The Turner Stadium (), officially the Yaakov Turner Toto Stadium Be'er Sheva, is a football stadium in Be'er Sheva, Israel. It is the home ground of Hapoel Be'er Sheva. It was named after former Be'er Sheva mayor Yaakov Turner. The stadium also serves the Israel national football team for some home matches.

History
The stadium has an all-seated capacity of 16,126 seats, with the southern stand named after Arthur Vasermil, for whom the club's previous Vasermil Stadium was named. and is a part of a sports complex that also includes the multi-purpose 3,000-seat Conch Arena, a training field and a swimming pool.

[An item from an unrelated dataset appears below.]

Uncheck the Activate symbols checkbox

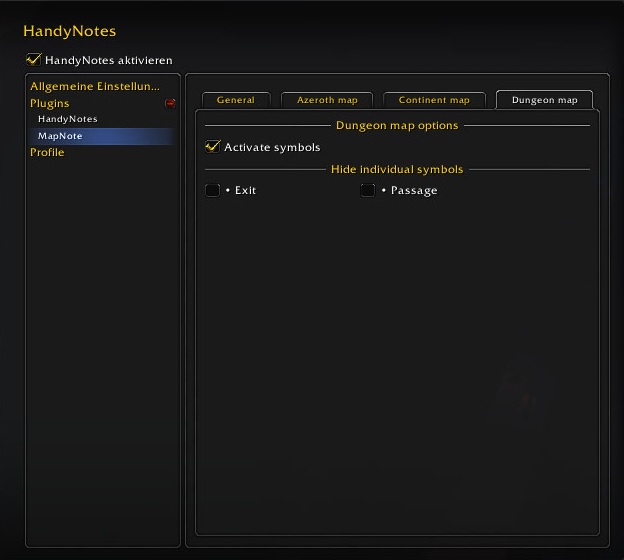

The stadium, located on the northern side of Be'er Sheva,  opened during the early stages of the 2015–16 season, with the club selling a record 12,000 season tickets. However, as it was not ready for the start of the season, Hapoel were forced to play their first home match at the Teddy Stadium in Jerusalem. The first match at the ground was played on 21 September 2015, a 0–0 draw with Maccabi Haifa.

The first match of the Israel national football team was played on October 14, 2018. Israel hosted the Albania national football team in the 2018–19 UEFA Nations League match and won the match by a score of 2–0.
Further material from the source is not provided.